An interesting case is the Tet42Di8 topology, termed a double-walled tetrahedron.28,54–56 Using a consistent energy scale, there are no stable structures in the whole angle space (see details in Fig. S33†), and further analysis shows that there is a systematic strain in the structure, which we propose to be due to the required twist in the ditopic building blocks bridging some of the tetratopic sites (this can be seen in known experimental structures of Pd(II) cages in this topology). Therefore, the torsion constraint at 0° leads to strained structures, although the cage models look reasonable visually. While we are not aiming to develop an exhaustive model in this manuscript, this type of outcome poses interesting questions for our approach. Can we find the building block features that lead to well-defined stable regions in the angle space of a specific topology? Are the flexibility in the bonds and angles, or the torsion restriction important factors? The requirement of non-zero torsions is present for Tet8Di16 also. Young et al. highlight cases of torsion restrictions with different target angles,10 and how they result in cages with symmetric structures. This issue is also exemplified for the Tri6Di9 trigonal prism structure, which, by definition, requires a tritopic angle of 60° and 90° for an ideal trigonal prism structure. Hence, increased flexibility in the tritopic angle term would likely modify the accessible cage space for this topology.

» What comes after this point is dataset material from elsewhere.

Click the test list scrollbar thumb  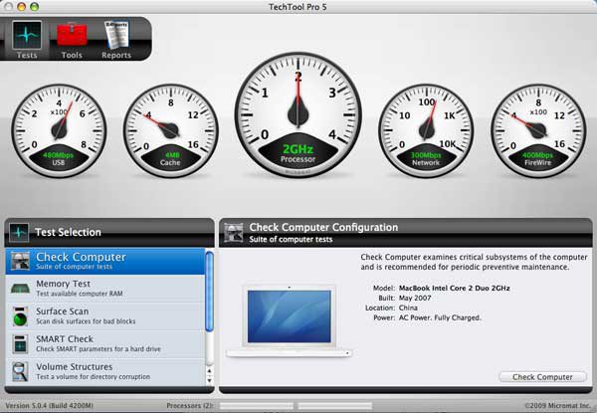[209, 292]
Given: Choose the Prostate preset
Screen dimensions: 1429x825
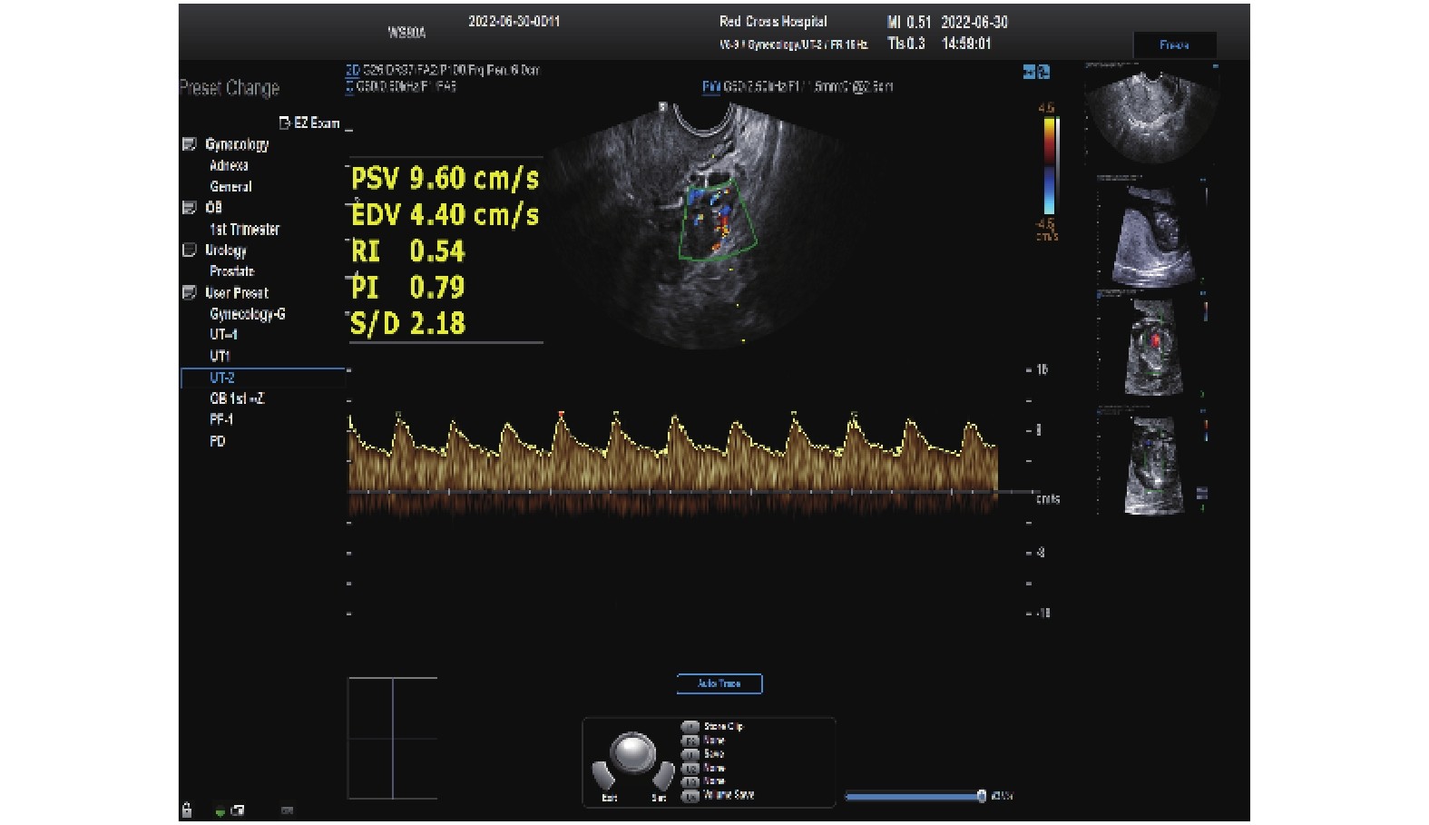Looking at the screenshot, I should [x=231, y=271].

To compute accessible topology maps, we must define an energy per building block (Eb) value below which a structure is deemed accessible. Because our force field does not correspond to any specific experimentally relevant system, we chose this parameter based on the threshold that provided the maximum degree of self-sorting (Fig. 4(a)); the selected value is 0.3 kJ mol−1. Note that this maximum occurs for 4-connected structures (4C), while the maximum is at lower Eb for 3-connected structures (3C). This model focuses on geometrical stability, ignoring many other factors (e.g., dispersion interactions, sterics, computation methodology, cage properties and solvent) that ultimately affect the appropriate choice of this threshold in any computational attempt to predict self-sorting; i.e. 0.3 kJ mol−1 is entirely model dependent.
Fig. 4 (a) Percentage of selected topologies (i.e., only one topology is stable for a given building block combination) as a function of the threshold Eb for accessibility for cages formed from ditopic and either tritopic (3C) or tetratopic (4C) building blocks, with and without restricted torsions, described further in Section S3.3.† Accessible topology maps for cages formed with torsion restrictions, ditopic building blocks and (b) tritopic or (c) tetratopic building blocks. The colour map for each sub-figure is shown in the corresponding legend. |
Fig. 4 clearly shows different degrees of self-sorting for topologies with 3-connected and 4-connected building blocks. This is summarised clearly in Fig. 4(a), where the percentage of selected systems is higher for 4-connected cages than 3-connected cages (under the rigid regime) and remains significant up to higher energy thresholds. It is possible that including all enumerated topologies, as in the work by Poole et al. may alter this behaviour.18 Fig. S43† shows that the number of unstable cages is higher for the 4-connected topologies than the 3-connected topologies. This outcome, from our very simple model, suggests that 3-connected topologies, at least with symmetric tritopic building blocks, will suffer from more competition during self-assembly than the 4-connected topologies. However, there are many examples where our model predicts mixing, but a single species forms experimentally (see discussion of Tri4Di6 and Tri42Di6 above). We suggest that cage topologies could be selected based on such data to avoid issues with sensitivity to experimental conditions. We also show that the self-sorting propensity depends on the pyramidal angles of the tritopic or tetratopic building block, where planar building blocks lead to more selected isomers at higher energy thresholds (Fig. S42†). Focusing on the smallest, stable topology, Fig. S44 and S45† show regions of stability for most topologies, where the largest topologies tend to be favoured at larger internal angles. Therefore, it is possible to design for a particular cage topology if desired.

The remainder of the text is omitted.